Las nuevas palabras del lenguaje de la lucha, surgidas al calor de las movilizaciones o en espacios académicos igualmente críticos, ayudan a entender el cambio. Si el término «sororidad» surgió para designar un lazo de solidaridad que es, al mismo tiempo, afectuoso y político, hablar de femicidios, travesticidios o transfemicidios permite hacer visible lo que siempre había estado ahí, pero innombrado, o encubierto bajo eufemismos como «crímenes pasionales», tan habituales hace tan solo una década.
En tiempos de neoliberalismo global, ocupar los espacios comunes junto a otras, a otros, a otres, es una apuesta fuertemente política.

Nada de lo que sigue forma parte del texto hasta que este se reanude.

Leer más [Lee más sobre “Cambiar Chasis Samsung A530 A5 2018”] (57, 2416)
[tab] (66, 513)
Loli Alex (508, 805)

La calle es el lugar de encuentro en el que la multitud, por su sola presencia, pone en cuestión las reglas de un juego político que, cada vez más, restringe la participación, privatiza lo público e instaura vallas reales y simbólicas. También contra esas vallas marchan las mujeres, las lesbianas, las trans, las travestis, las amas de casa, las trabajadoras, las desocupadas, las cooperativistas, las profesionales, las madres, las hijas, las abuelas, las nietas. Pero no están solas. La conciencia de que otras fuentes de injusticia –desde la raza hasta la condición de inmigrantes, desde la clase hasta la orientación sexual– conviven con la desigualdad de género convierte a la lucha del feminismo en una lucha por una vida más digna para todas y todos, más allá de la gramática y la biología.